--- Selected extract ---

Poets die young compared to prose writers, notes Jim Miller. Apparently, burning the candle at both ends is a fire hazard. (Do they put a toothpick in the middle of the candle and mount it horizontally?)

Kill the messenger

Instead of requiring high school students to pass a graduation exam, Delaware decided to award three levels of diplomas: basic, standard and distinguished. The levels are based on students’ performance on state reading, math and writing tests given in 10th grade. Some 52 percent of students are in line for only a basic diploma, 40 percent for standard and only 8 percent for distinguished.

First, honor roll students with mediocre scores complained they have to settle for standard diplomas. Now there’s a furor over the achievement gap: 76 percent of blacks and 70 percent of Hispanics are likely to get only a basic diploma, “resegregating” the graduating class. By contrast, 43 percent of whites and 30 percent of Asians are expected to be basic graduates. (I note that 24 percent of Asians score as distinguished.)

The Legislature is likely to delay the three-tiered plan, killing the messenger. If they wait till students of all races and family backgrounds earn the same test scores, they will wait a long time.

“Eventually, with a good study, they will find it furthers the aura of separation of these kids when, ultimately, you want them to feel that they are just as good as their counterparts,” said Hector Figueroa, education director for the Urban League.

They’re not just as good, of course. Not in reading, writing and math.

The state’s school superintendents also want the three-tiered system to end. Robert Andrzejewski, head of the Red Clay school district, said the system will not motivate students as legislators insisted it would.

---

Exercise: Reproduce the stretch of the Delaware diploma excerpt from "They’re not just" through "insisted it would." word for word.

--- Provided data ---

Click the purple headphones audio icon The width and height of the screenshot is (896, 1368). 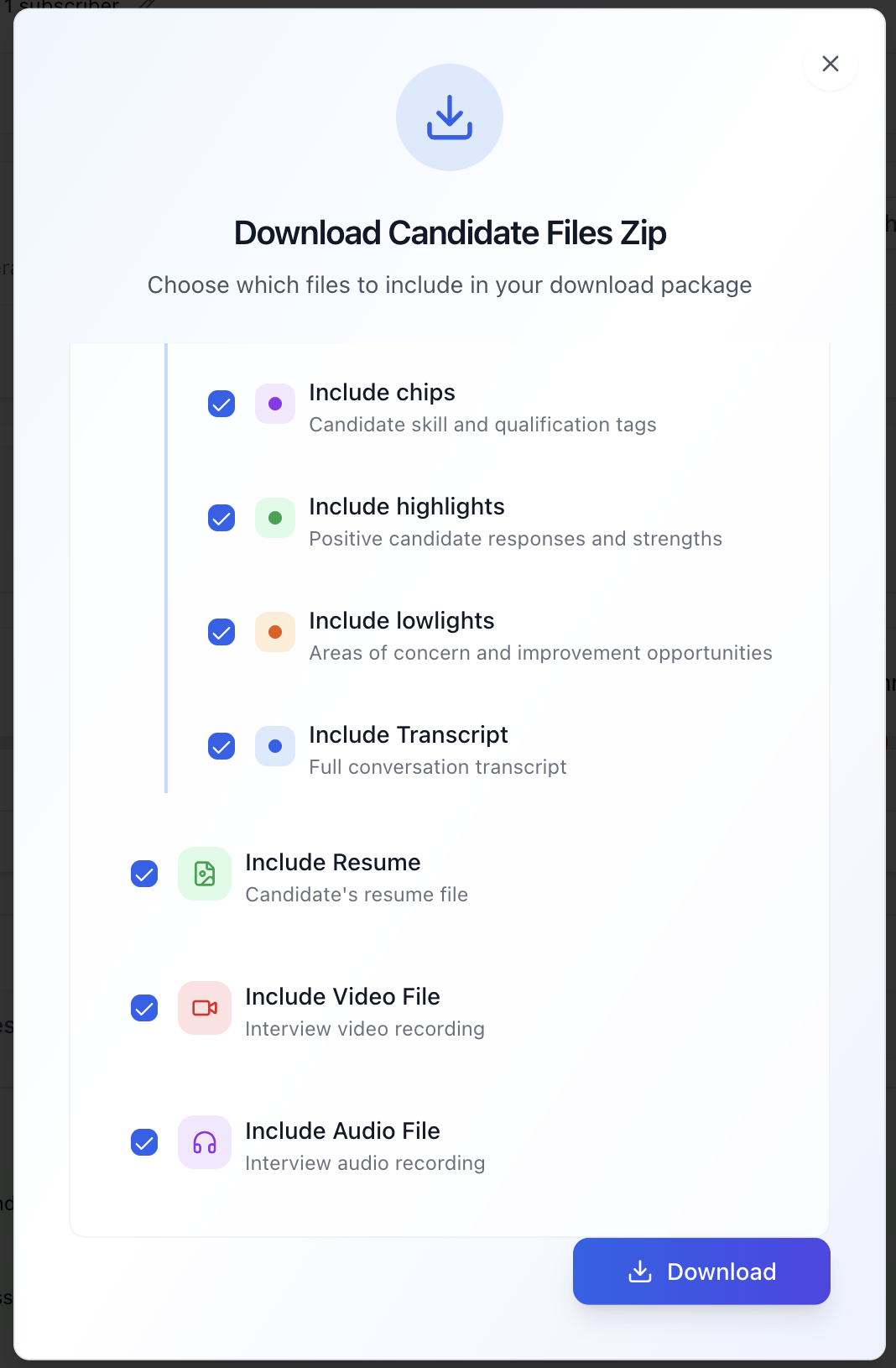tap(205, 1142)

---

Solution for this task:
They’re not just as good, of course. Not in reading, writing and math.

The state’s school superintendents also want the three-tiered system to end. Robert Andrzejewski, head of the Red Clay school district, said the system will not motivate students as legislators insisted it would.